[Molecular pathomechanism of HTLV-I infectious diseases].

Human T-cell lymphotropic virus type I(HTLV-I) is a type C retrovirus, closely associated with adult T-cell leukemia. In the past few years, studies have revealed an association between the virus and disorders of organ systems including myelopathy, polymyositis, alveolitis, and Sjögren's syndrome. In addition, we have proposed that HTLV-I-associated proliferative changes in nonlymphocyte synovial cells are termed HTLV-I-associated arthropathy(HAAP). To clarify the pathologic association of HTLV-I with this arthropathy, we attempted to detect HTLV-I proviral DNA in synovial tissue.

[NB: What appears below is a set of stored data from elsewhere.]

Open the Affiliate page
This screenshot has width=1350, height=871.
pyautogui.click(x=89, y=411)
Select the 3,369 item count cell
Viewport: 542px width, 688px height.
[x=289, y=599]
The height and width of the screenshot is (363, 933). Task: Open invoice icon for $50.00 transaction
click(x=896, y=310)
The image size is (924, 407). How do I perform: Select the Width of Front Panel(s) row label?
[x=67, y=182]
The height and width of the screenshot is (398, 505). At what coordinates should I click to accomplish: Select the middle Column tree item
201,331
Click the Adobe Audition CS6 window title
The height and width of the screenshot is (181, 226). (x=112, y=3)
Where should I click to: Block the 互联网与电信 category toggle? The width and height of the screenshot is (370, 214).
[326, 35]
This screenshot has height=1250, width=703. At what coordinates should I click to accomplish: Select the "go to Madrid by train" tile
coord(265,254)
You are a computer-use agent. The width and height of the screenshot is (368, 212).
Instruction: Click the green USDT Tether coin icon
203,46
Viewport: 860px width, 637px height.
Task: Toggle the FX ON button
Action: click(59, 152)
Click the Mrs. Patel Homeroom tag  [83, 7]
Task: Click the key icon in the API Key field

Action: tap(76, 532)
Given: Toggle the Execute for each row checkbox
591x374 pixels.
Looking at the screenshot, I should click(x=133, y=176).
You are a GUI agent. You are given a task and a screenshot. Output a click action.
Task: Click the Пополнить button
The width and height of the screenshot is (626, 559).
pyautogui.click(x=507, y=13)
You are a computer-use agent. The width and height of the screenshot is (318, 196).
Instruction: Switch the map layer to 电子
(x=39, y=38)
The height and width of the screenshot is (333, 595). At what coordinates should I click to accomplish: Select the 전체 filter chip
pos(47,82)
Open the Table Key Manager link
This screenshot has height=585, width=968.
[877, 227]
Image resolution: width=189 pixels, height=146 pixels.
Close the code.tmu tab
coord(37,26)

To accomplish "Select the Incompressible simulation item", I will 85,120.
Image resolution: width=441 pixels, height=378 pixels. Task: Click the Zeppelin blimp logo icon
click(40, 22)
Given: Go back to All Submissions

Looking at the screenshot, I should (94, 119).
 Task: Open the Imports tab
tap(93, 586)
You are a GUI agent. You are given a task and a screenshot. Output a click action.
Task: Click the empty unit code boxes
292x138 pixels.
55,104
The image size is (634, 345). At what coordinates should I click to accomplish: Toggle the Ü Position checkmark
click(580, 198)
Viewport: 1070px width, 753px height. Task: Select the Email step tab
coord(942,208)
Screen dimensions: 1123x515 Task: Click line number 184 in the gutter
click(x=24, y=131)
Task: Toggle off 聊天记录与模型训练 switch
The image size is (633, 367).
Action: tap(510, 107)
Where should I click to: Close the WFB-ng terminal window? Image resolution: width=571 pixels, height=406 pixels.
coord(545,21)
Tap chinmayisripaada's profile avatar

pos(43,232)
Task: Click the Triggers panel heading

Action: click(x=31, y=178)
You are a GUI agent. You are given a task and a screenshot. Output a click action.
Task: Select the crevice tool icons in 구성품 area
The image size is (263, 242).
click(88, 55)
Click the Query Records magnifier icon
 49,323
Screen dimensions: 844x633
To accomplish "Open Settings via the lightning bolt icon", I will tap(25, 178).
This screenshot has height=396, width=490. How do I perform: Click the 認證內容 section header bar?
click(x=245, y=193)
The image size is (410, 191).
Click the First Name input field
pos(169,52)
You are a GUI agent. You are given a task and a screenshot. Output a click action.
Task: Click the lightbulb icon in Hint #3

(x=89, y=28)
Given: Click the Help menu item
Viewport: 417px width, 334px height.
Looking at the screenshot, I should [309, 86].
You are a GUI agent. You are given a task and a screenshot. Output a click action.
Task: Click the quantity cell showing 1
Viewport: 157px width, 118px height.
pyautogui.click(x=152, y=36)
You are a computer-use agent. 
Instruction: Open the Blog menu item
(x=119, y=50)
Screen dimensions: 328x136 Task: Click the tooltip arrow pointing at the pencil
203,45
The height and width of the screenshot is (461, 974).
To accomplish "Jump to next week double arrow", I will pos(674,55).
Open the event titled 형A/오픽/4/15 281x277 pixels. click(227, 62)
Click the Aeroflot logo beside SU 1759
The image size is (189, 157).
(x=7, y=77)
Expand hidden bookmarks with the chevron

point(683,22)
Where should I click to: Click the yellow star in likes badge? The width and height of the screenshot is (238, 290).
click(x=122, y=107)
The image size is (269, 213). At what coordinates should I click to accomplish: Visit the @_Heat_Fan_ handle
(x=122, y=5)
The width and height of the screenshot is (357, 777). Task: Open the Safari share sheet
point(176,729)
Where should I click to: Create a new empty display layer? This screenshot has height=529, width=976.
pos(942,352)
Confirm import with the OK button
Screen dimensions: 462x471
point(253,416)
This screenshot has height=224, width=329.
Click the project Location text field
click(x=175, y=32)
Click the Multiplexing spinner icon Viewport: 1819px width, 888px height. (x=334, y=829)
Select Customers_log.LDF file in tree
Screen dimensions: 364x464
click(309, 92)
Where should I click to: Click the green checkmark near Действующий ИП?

Proviral HTLV-I DNA was detected not only in peripheral blood mononuclear cells but also in fresh synovial tissue cells and lymphocyte-depleted cultured synovial cells. We also detected mRNA for HTLV-I tax/rex in cultured synovial cells by reverse transcription polymerase chain reaction. Moreover, induction of chronic inflammatory arthropathy in mice transgenic for HTLV-I tax gene strongly suggested the pathogenic mechanism of HAAP. Histologic findings of affected joints in mice showed erosions of bones and pannus-like granulomtous change with infiltration of mononuclear cells. Thus, this novel mechanism might explain synovial proliferation caused by HTLV-I. Tax-expressing transgenic mouse lines also demonstrated that tax itself could serve as an oncogne in fibroblastic cells. Tumors occurred in 100% of the mice with reproducible time periods after wounding. We established cell lines, which expressed high levels of c-fos, c-myc, myb, PDGF, TGF-beta, Zif, and IL-6. Antisense ablation of the p65 subunits of NF-kappa B profoundly inhibited tumor growth in vitro with no apparent affect on the growth of normal cells. These studies were successfully extended to tax-transgenic animals. Intraperitoneal injections of NF-kappa B p65 antisense at the 40 micrograms/g weight dose led to growth arrest after 7 days, and apparent involution after 20 days of treatment. We think activation of NF-kappa B by Tax is important for tumor progression. This paper supports the importance of analyzing molecular pathomechanisms.